Why am I getting an empty array of annotations here

According to the doc and to this answer I should be having "Override" (or something similar) in the following code:

import java.lang.reflect.*;
import java.util.*;
import static java.lang.System.out;
class Test { 
  @Override
  public String toString() { 
    return "";
  }
  public static void main( String ... args ) { 
    for( Method m : Test.class.getDeclaredMethods() ) { 
      out.println( m.getName() + " " + Arrays.toString( m.getDeclaredAnnotations()));
    }
  }
}

But, I'm getting an empty array.

$ java Test
main []
toString []

What am I missing?

Upvotes: 4

Views: 1005

Answers (2)

hoipolloi
hoipolloi

Reputation: 8044

I wrote this example to help me understand skaffman's answer.
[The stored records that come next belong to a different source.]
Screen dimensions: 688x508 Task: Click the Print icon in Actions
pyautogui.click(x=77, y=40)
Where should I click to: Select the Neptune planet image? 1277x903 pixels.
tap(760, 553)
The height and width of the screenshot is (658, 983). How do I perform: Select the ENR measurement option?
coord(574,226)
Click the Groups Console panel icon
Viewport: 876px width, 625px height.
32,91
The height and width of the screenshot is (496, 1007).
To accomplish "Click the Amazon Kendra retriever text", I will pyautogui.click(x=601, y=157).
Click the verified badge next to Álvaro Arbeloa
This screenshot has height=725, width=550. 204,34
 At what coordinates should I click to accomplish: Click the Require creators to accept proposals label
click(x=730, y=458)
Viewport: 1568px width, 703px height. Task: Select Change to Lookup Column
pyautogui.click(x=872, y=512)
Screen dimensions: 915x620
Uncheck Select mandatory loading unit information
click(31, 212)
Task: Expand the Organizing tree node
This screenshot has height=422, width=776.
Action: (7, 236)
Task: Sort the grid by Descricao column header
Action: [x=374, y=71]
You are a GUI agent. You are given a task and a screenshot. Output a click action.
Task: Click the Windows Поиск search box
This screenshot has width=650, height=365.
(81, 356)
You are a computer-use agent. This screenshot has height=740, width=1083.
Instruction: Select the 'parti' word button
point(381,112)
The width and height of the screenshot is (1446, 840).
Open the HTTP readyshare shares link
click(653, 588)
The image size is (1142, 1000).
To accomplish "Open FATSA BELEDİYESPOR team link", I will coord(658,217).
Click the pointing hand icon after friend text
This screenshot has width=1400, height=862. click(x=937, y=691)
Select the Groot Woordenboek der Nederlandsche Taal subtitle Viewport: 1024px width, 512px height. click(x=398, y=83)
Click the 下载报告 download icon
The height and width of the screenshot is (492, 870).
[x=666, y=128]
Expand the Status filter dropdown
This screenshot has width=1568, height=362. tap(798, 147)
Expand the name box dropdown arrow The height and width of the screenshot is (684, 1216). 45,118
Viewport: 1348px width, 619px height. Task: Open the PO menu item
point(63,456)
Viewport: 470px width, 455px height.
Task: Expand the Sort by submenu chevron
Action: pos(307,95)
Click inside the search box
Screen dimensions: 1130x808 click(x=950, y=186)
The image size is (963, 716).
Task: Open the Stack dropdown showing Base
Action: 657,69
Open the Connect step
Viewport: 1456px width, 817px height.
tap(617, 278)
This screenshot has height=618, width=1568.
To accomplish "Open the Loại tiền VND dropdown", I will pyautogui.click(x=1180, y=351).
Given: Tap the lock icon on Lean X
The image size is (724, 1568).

import java.lang.annotation.Retention;
import java.lang.annotation.RetentionPolicy;
import java.lang.reflect.Method;
import java.util.Arrays;

class Test {

    @Retention(RetentionPolicy.RUNTIME)
    public @interface Foo {
    }

    @Foo
    public static void main(String... args) throws SecurityException, NoSuchMethodException {
        final Method mainMethod = Test.class.getDeclaredMethod("main", String[].class);

        // Prints [@Test.Foo()]
        System.out.println(Arrays.toString(mainMethod.getAnnotations()));
    }
}

Upvotes: 0

skaffman
skaffman

Reputation: 403481

Because the @Override annotation has Retention=SOURCE, i.e. it is not compiled into the class files, and is therefore not available at runtime via reflection. It's useful only during compilation.